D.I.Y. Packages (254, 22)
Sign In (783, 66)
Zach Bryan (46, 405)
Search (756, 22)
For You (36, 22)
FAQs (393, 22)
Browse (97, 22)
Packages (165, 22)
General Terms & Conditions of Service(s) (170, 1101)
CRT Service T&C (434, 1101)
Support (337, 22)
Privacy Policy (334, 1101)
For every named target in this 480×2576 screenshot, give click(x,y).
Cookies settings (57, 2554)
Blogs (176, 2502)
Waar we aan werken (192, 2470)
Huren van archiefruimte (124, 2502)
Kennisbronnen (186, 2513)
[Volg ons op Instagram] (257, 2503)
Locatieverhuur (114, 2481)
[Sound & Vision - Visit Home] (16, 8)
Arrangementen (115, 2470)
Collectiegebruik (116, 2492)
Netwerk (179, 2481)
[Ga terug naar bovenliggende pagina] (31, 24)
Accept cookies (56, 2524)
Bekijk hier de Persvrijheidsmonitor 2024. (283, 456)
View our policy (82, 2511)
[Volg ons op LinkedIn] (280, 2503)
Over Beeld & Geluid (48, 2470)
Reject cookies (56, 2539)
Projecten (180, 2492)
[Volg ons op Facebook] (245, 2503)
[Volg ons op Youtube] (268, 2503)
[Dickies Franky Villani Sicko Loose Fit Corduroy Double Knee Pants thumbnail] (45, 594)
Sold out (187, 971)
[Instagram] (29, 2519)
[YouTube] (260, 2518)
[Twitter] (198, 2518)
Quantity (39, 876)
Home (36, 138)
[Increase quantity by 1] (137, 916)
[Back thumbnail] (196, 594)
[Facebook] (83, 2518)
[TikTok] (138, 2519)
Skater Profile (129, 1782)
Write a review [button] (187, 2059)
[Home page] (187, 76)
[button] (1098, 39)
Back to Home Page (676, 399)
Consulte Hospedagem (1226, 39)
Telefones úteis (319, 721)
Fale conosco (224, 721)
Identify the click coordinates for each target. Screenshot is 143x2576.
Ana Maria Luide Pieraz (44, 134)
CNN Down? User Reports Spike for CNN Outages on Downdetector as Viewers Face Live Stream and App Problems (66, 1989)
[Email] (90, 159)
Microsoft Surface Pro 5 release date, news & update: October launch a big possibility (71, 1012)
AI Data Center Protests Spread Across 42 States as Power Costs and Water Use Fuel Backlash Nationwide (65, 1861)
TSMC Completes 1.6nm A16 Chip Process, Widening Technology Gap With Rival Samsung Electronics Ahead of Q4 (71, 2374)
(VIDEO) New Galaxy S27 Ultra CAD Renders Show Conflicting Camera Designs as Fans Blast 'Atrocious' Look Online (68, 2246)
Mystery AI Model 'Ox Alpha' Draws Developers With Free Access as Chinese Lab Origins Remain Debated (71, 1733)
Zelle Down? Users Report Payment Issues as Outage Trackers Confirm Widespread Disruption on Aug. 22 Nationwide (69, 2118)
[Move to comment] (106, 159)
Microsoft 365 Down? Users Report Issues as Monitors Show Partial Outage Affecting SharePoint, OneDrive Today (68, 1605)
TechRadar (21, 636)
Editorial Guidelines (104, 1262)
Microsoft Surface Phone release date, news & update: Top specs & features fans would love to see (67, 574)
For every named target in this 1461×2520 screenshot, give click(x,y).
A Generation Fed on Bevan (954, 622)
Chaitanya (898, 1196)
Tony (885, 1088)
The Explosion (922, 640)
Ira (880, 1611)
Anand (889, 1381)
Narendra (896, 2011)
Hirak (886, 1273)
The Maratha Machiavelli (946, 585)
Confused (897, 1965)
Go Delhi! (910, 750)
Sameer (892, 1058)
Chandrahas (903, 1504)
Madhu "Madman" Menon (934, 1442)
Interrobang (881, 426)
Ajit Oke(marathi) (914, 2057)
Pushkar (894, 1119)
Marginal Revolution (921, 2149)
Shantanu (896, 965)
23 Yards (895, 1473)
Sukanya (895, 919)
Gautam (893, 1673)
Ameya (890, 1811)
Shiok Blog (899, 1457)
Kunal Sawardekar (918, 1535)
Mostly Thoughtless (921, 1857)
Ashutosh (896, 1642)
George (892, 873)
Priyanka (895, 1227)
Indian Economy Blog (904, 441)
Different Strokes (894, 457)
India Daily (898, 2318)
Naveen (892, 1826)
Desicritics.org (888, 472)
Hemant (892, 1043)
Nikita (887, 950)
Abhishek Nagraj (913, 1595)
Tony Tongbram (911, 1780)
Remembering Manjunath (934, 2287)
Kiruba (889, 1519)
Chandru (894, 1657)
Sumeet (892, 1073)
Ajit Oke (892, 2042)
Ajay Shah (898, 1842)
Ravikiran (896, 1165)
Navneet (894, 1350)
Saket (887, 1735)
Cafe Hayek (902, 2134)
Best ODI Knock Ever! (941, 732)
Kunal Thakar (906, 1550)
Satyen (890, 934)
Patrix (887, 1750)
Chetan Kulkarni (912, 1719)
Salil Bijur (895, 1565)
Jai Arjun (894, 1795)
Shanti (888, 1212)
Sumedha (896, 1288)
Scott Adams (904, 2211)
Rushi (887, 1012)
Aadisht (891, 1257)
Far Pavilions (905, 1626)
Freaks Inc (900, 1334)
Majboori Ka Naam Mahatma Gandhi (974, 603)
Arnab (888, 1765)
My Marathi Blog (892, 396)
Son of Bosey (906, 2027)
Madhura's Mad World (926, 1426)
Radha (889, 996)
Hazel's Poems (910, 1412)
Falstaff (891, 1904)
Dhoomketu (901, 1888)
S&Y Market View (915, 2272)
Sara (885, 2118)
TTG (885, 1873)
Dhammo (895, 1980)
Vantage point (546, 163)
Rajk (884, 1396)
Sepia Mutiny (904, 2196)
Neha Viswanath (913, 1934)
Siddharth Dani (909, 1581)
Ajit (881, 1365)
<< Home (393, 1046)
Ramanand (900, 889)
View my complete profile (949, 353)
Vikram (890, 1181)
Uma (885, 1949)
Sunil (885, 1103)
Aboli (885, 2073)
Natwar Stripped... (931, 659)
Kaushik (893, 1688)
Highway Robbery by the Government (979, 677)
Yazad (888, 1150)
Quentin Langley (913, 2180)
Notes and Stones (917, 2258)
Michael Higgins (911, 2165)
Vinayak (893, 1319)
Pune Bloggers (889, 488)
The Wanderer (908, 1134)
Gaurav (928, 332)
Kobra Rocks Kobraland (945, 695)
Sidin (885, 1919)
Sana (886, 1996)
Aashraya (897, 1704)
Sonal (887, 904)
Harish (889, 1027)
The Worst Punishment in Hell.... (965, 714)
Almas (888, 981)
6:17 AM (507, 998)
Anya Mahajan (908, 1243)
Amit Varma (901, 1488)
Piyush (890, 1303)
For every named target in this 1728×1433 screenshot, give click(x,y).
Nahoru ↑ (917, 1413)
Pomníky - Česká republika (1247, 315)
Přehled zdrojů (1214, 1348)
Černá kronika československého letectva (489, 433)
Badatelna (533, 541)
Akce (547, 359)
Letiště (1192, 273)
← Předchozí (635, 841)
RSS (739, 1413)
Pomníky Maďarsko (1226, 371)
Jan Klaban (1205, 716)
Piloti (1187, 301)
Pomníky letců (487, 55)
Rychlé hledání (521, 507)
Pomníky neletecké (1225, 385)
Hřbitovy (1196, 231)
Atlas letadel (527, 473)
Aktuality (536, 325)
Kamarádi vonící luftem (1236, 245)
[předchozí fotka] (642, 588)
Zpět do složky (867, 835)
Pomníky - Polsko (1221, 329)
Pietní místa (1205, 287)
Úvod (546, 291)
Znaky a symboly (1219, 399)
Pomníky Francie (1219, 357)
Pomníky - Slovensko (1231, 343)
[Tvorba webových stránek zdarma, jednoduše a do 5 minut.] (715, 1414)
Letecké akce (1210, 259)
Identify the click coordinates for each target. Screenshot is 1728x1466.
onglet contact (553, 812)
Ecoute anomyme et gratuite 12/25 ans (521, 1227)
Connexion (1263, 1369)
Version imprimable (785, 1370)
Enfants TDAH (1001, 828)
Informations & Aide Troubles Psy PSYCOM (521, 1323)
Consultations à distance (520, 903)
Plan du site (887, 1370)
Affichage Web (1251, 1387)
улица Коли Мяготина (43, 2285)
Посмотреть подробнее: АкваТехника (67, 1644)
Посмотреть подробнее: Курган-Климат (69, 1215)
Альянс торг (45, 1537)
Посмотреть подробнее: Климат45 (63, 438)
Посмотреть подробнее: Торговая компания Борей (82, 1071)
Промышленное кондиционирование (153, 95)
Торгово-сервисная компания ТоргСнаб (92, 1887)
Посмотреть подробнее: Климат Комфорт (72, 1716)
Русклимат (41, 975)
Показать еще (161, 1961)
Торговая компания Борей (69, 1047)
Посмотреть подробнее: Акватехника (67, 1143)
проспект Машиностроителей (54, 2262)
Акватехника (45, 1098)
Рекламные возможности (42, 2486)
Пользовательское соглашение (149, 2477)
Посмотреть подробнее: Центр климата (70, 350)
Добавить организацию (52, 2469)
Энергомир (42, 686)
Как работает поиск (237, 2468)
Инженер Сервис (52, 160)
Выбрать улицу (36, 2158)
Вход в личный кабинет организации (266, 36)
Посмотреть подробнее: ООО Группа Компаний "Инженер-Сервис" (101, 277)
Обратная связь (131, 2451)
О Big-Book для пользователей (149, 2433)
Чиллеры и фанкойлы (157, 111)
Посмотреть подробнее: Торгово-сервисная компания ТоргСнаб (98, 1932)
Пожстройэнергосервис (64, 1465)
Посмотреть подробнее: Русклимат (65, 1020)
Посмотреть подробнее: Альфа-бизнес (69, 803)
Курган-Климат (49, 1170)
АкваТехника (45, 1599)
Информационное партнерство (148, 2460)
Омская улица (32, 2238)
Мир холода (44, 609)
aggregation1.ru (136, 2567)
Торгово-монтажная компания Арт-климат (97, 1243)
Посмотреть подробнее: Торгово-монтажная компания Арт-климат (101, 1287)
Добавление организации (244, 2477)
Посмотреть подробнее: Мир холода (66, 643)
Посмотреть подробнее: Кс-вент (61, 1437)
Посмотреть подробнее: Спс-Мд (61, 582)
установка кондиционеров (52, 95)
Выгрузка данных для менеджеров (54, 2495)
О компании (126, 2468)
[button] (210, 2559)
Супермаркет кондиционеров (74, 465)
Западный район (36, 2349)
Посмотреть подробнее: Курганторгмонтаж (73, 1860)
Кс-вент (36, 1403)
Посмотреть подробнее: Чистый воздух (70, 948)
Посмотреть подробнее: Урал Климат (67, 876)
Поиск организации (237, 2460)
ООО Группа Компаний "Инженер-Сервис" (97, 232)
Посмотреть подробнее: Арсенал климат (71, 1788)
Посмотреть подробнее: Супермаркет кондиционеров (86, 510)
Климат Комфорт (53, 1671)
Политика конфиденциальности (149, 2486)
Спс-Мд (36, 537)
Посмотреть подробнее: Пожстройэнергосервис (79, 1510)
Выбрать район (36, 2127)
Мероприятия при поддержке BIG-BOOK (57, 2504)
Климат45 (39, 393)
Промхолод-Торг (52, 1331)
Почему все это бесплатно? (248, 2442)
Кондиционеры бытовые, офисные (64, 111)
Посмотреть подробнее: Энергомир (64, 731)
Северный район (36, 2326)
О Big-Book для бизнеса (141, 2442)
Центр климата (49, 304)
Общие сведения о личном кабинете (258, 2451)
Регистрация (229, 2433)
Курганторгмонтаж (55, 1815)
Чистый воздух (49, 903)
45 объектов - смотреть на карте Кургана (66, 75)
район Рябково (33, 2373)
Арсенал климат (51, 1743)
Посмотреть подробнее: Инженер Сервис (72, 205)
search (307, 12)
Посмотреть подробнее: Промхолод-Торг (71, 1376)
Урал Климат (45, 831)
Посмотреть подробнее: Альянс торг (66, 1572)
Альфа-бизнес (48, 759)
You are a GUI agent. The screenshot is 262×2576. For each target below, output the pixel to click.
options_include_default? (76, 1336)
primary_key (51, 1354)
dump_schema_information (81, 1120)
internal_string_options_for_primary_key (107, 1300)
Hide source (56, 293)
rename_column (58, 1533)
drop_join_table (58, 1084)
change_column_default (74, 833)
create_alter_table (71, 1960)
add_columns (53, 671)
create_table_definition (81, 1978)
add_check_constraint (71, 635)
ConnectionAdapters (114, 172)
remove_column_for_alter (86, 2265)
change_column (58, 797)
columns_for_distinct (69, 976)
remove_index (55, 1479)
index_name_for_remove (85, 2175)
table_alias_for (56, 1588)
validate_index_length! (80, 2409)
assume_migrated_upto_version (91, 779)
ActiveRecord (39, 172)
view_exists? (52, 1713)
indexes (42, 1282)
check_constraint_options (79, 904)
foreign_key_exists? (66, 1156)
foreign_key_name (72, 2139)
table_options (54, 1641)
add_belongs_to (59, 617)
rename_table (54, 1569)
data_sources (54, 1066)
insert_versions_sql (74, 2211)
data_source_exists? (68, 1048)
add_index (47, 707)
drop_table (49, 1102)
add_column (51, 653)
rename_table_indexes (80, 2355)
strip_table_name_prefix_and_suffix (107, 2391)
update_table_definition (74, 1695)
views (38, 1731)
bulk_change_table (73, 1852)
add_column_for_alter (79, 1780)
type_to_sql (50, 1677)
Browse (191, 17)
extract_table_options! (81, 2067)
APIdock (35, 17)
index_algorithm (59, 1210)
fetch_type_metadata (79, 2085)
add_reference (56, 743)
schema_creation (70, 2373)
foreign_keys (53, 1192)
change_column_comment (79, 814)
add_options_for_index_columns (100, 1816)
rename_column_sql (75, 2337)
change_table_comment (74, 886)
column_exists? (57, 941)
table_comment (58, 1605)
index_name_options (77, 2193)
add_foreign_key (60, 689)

========

■ **The problem**: Both the line containing "Highway Robbery by the Government (979, 677)" and the line containing "Nahoru ↑ (917, 1413)" belong in the answer. Print them and every line above that falls between them exactly, and no others.

■ **Your solution**:
Highway Robbery by the Government (979, 677)
Yazad (888, 1150)
Quentin Langley (913, 2180)
Notes and Stones (917, 2258)
Michael Higgins (911, 2165)
Vinayak (893, 1319)
Pune Bloggers (889, 488)
The Wanderer (908, 1134)
Gaurav (928, 332)
Kobra Rocks Kobraland (945, 695)
Sidin (885, 1919)
Sana (886, 1996)
Aashraya (897, 1704)
Sonal (887, 904)
Harish (889, 1027)
The Worst Punishment in Hell.... (965, 714)
Almas (888, 981)
6:17 AM (507, 998)
Anya Mahajan (908, 1243)
Amit Varma (901, 1488)
Piyush (890, 1303)
For every named target in this 1728×1433 screenshot, give click(x,y).
Nahoru ↑ (917, 1413)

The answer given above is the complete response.